O impasse em relação ao encerramento das atividades do Cine Belas Artes na Rua da Consolação, em São Paulo mostra o quanto desimportante é a cultura para o brasileiro. Não me refiro ao desprezo cultural ligado à população mais pobre - que na visão simplista dos cultos somente aprecia a 'cultura de massa'. Me refiro sim ao ideal de cultura como algo diletante, um estigma pessoal que ecoa por onde passa, uma cultura sem referencial social, pouco efetiva na vida cotidiana.
O Belas Artes, que apresenta filmes do circuito alternativo é freqüentado por um público específico - o que aprecia filmes 'de arte', com orçamento baixo, também chamado de 'cinema de autor'. Uma pergunta que poderia ser feita é: onde estava esse público que aprecia os filmes deste e de outros cinemas alternativos quando estes começaram a dar prejuízo? (supostamente pela baixa receita de caixa, apesar de alguns afirmarem que 'a arte não é mercadoria', como se o artista vivesse de brisa). Onde estavam aqueles que fizeram passeata com nariz de palhaço contra o fechamento do cinema?
A cultura, essa coisa tão indescritível e tão abstrata nessa terra de cegos sempre foi um lustro imensurável para quem a tem e algo irrelevante no alheio, ou naquele que a busca de forma aprimorada, visando novos horizontes e novos referenciais. Quem tem cultura no Brasil sempre arrogou a si um direito inalienável, algo como 'hereditário' que, de tão fatídico como o fator genético, possibilita certos conceitos como 'herdei a cultura de minha família...' ou 'cresci rodeado de livros, pois meu avô tinha uma biblioteca magnífica', entre outras frases de demonstram o pretenso 'DNA cultural' de quem as diz.
Imagino que os que protestam contra o fechamento do cinema são os mesmos que protestam contra o sucateamento da TV Cultura. Dirão alguns: 'É uma emissora indispensável para a difusão da cultura e educação, etc'. Uma afirmativa pouco sincera, pois esses que defendem a emissora, alimentam os canais a cabo dos grandes grupos. Alguns replicarão: 'Sim, mas é uma questão de escolha, vejo os dois, além do mais tenho uma cultura nata e me preocupo com a população mais carente que não tem acesso à arte e à cultura'. É o argumento do 'minha cultura' ou 'meu pirão' primeiro. Fazem isso também em relação ao Belas.

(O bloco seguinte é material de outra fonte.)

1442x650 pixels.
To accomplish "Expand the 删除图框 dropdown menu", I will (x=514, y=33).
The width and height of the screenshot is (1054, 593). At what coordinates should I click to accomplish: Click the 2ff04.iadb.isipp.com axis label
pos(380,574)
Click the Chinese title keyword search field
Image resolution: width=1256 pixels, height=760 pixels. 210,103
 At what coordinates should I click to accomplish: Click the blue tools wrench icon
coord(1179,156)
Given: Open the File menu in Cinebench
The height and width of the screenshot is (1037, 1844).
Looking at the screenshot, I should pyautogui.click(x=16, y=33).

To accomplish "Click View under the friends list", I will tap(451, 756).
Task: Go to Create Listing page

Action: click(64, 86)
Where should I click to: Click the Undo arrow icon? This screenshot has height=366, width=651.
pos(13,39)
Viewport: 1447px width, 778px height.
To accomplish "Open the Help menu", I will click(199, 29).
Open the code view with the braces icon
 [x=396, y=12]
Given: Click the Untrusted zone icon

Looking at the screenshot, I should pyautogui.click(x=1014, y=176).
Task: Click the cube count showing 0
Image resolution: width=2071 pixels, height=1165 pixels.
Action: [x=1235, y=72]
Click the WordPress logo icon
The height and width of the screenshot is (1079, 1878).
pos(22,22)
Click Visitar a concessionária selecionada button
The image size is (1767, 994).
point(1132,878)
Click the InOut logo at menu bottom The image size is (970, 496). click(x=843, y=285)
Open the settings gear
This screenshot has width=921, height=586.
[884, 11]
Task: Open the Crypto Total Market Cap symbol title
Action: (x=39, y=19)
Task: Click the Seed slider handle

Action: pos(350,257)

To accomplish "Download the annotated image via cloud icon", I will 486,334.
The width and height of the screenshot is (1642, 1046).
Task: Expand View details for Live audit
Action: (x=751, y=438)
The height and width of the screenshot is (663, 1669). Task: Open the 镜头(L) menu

Imagino ainda que os que protestam contra o fechamento do Belas Artes não estejam preocupados com o cinema em si e a impossibilidade de não mais assistirem aos filmes preferidos, mas sim estariam preocupados com a perda do status que ocorreria com o fechamento da sala. Afinal cult que é cult não basta em si mesmo, tem que aparecer e mostrar refinamento. Mas é preciso palco - no cinema de arte um bom lugar é a fila, para mostrar conhecimentos cinematográficos, incluindo semiótica, análise do discurso e simbolos psicanalíticos encontrados no último filme visto. Outro possível palco é a livraria, de preferência as da moda como a Fnac, onde é comum ver aquelas criaturas destilando cultura pelos corredores - geralmente um homem acompanhado de uma ou duas mulheres - que sempre tem um comentário sobre algum autor, apontando-o na prateleira e dizendo: "Eu vi fulano quando estive em Paris e o cumprimentei!".
Como ex-freqüentador assíduo do Belas Artes e hoje já não tão assíduo assim, lamento pelo desfecho de sua história, mas também lamento pela cegueira dos revoltados que, graças à sua falta de noção de que cultura é mais do que apenas refinamento egocêntrico e brilho opaco da falta de originalidade, carregam a própria derrota, produzida por um mecanismo fracassado de um sistema perverso que foi subestimado por eles, por conveniência ou por indiferença.